Abstract
Abstract SCI-32
The discovery of acquired genetic mutations associated with myelodysplastic syndromes (MDS) and acute myeloid leukemia (AML) has rapidly expanded with the use of next-generation sequencing technologies. The distinction between MDS and de novo or secondary AML (arising after MDS) and therapeutic recommendations are largely based on the presence of morphologic dysplasia and the percentage of bone marrow myeloblasts. Using whole genome sequencing to define the allele burden of hundreds of mutations, our group has shown that nearly all the bone marrow cells in seven patients with MDS and secondary AML were clonally derived (∼85%), regardless of the myeloblast count. We now have experimental evidence suggesting that the vast majority of mutations in these samples are randomly acquired during aging (passenger mutations) and carried forward in a cell when it is transformed. By using all the validated mutations in a sample (passengers and drivers) we found that five of the seven MDS samples harbored two or more malignant clones and that all seven contained a founding clone that gave rise to subsequent daughter clones. Thus, the MDS bone marrow samples are a mosaic of several tumors with unique sets of mutations each shaped by the acquisition of a series of mutations and clonal diversification. Each clone contained at least one coding gene mutation, and we identified 11 recurrently mutated genes in the seven samples, including recently described mutations in U2AF1, a spliceosome gene that is typically mutated in the MDS founding clone.
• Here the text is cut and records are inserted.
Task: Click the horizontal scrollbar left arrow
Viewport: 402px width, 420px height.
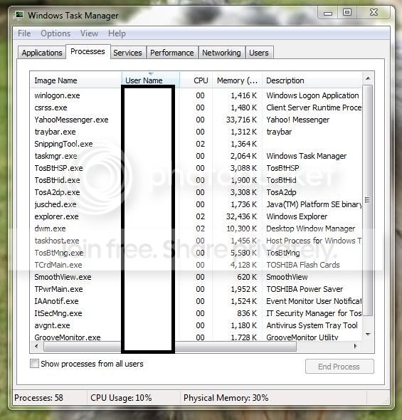Action: click(x=36, y=346)
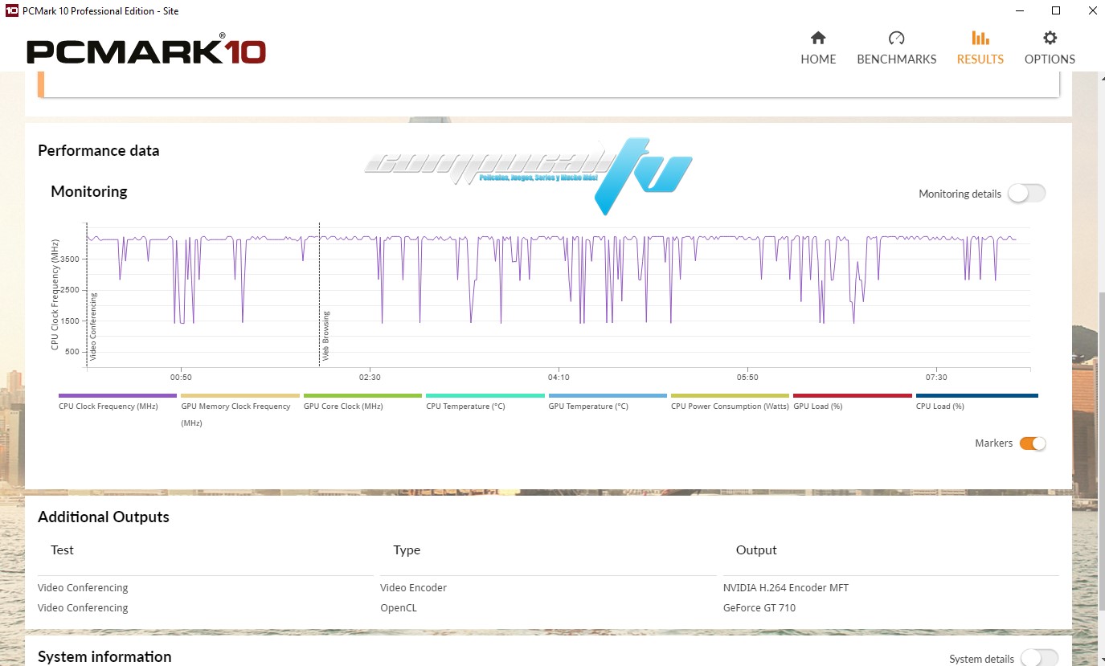The width and height of the screenshot is (1105, 666).
Task: Select the GPU Memory Clock Frequency legend
Action: pyautogui.click(x=239, y=396)
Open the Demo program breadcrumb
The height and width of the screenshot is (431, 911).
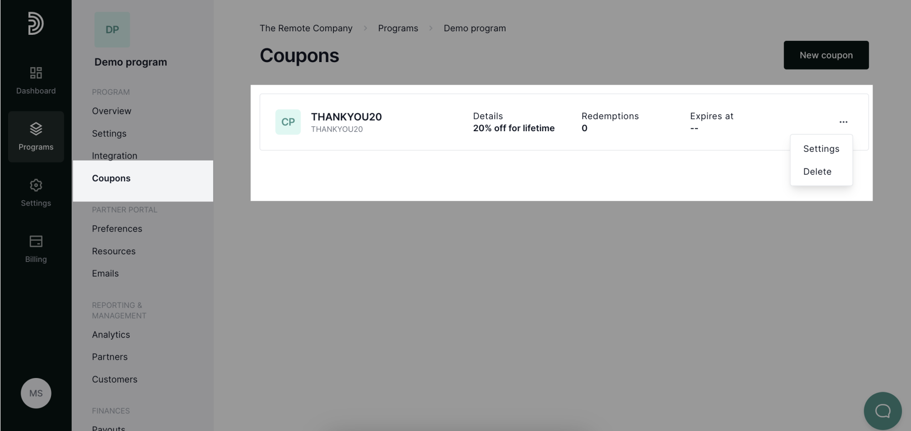[474, 28]

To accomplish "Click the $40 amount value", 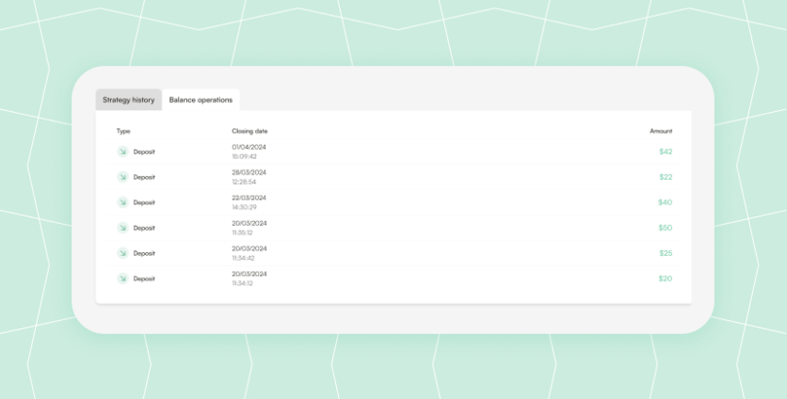I will pyautogui.click(x=665, y=202).
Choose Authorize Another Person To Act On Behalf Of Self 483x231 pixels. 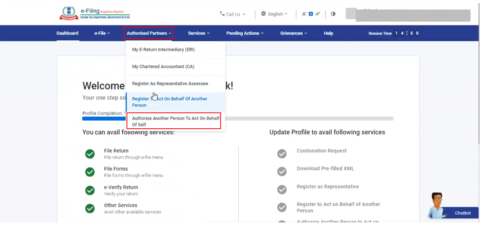coord(175,121)
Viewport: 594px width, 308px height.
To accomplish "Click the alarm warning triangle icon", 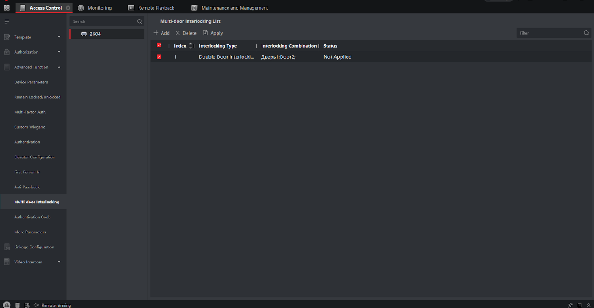I will click(x=7, y=305).
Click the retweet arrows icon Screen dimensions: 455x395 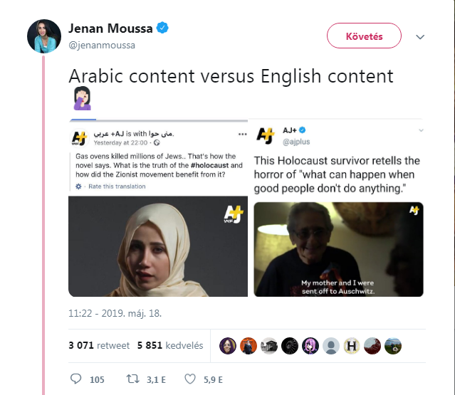coord(133,379)
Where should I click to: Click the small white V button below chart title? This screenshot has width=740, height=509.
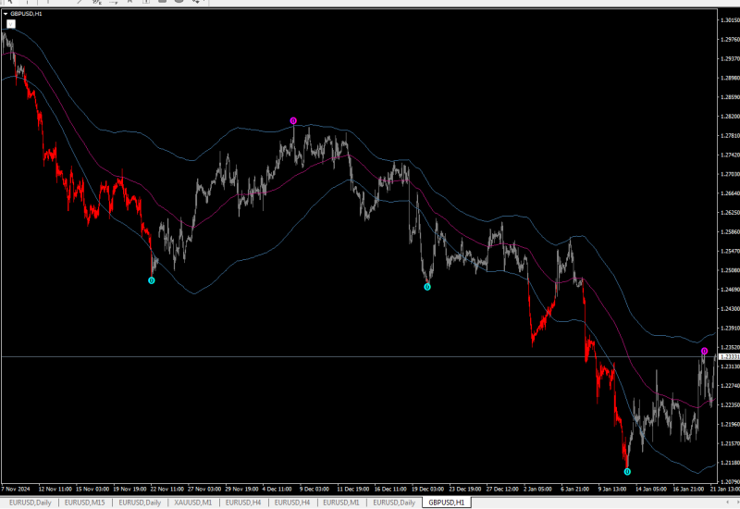tap(11, 24)
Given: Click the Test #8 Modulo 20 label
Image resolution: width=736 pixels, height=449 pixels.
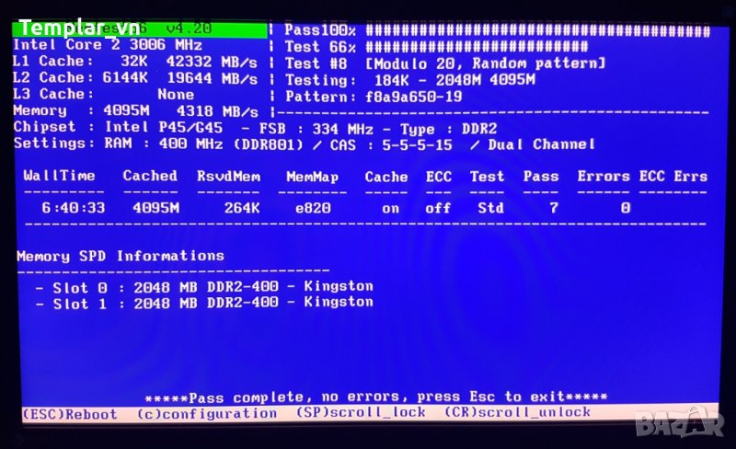Looking at the screenshot, I should pyautogui.click(x=445, y=63).
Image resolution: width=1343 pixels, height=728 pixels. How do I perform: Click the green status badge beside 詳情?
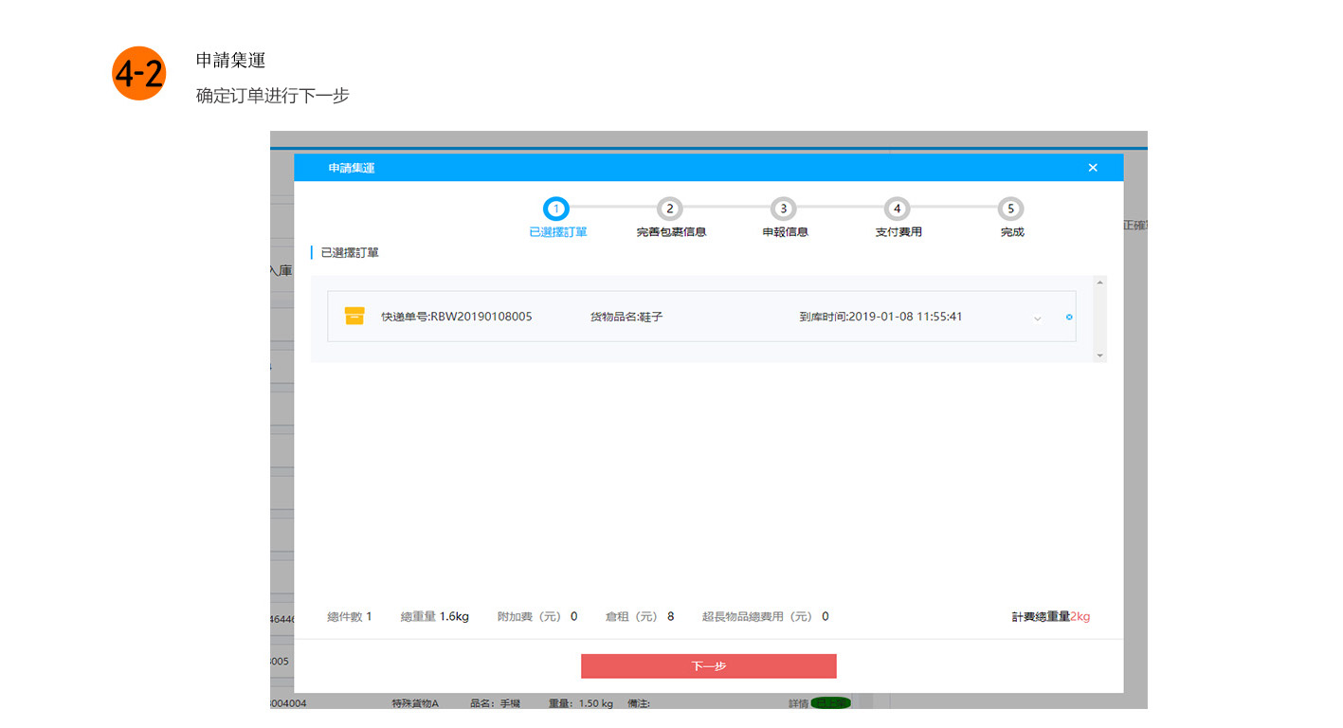(831, 703)
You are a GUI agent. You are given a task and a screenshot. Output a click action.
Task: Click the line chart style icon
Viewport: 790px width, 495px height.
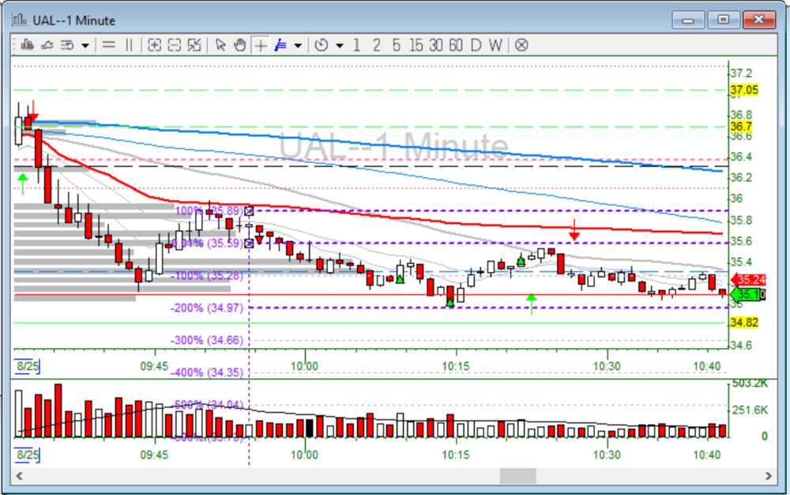pyautogui.click(x=47, y=45)
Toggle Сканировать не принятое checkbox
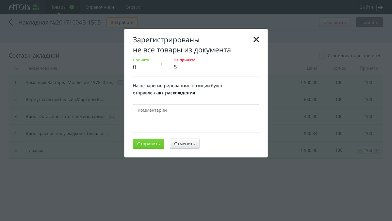Viewport: 392px width, 221px height. [x=322, y=56]
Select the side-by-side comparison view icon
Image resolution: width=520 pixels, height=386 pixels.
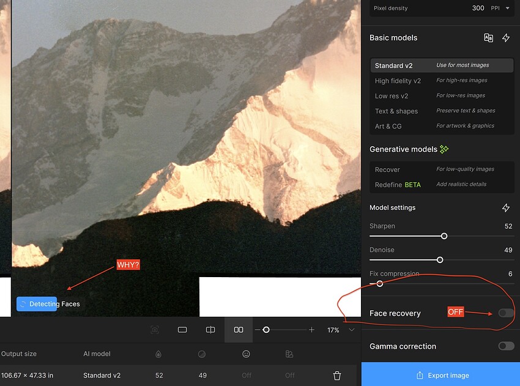238,329
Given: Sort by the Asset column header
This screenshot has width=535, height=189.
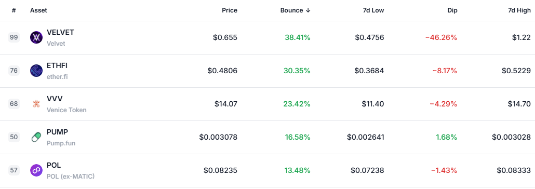Looking at the screenshot, I should tap(38, 10).
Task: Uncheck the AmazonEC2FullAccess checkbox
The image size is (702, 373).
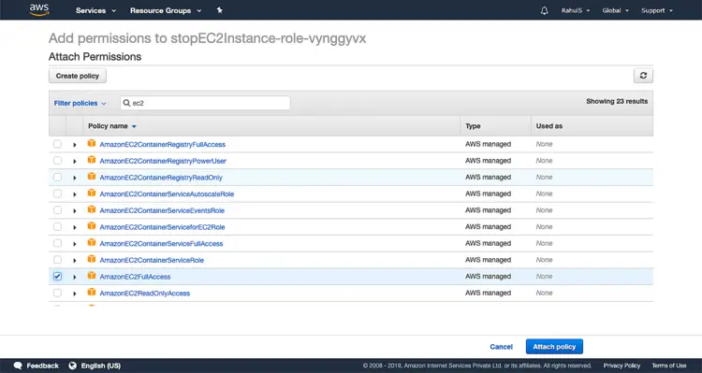Action: coord(57,277)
In addition, the MDS founding clone always gave rise to the dominant secondary AML clone, suggesting that therapies targeting mutations in the founding clone may have benefit in treating both MDS and secondary AML. It is possible that therapeutic response and disease progression is driven not only by the presence of recurrent mutations, which have prognostic value, but also by the clone (i.e., founding and daughter) in which they arise. We are currently testing this hypothesis by monitoring the dynamic change in clone size, including driver mutation allele burdens, during treatment of patients with AML and MDS.
No relevant conflicts of interest to declare.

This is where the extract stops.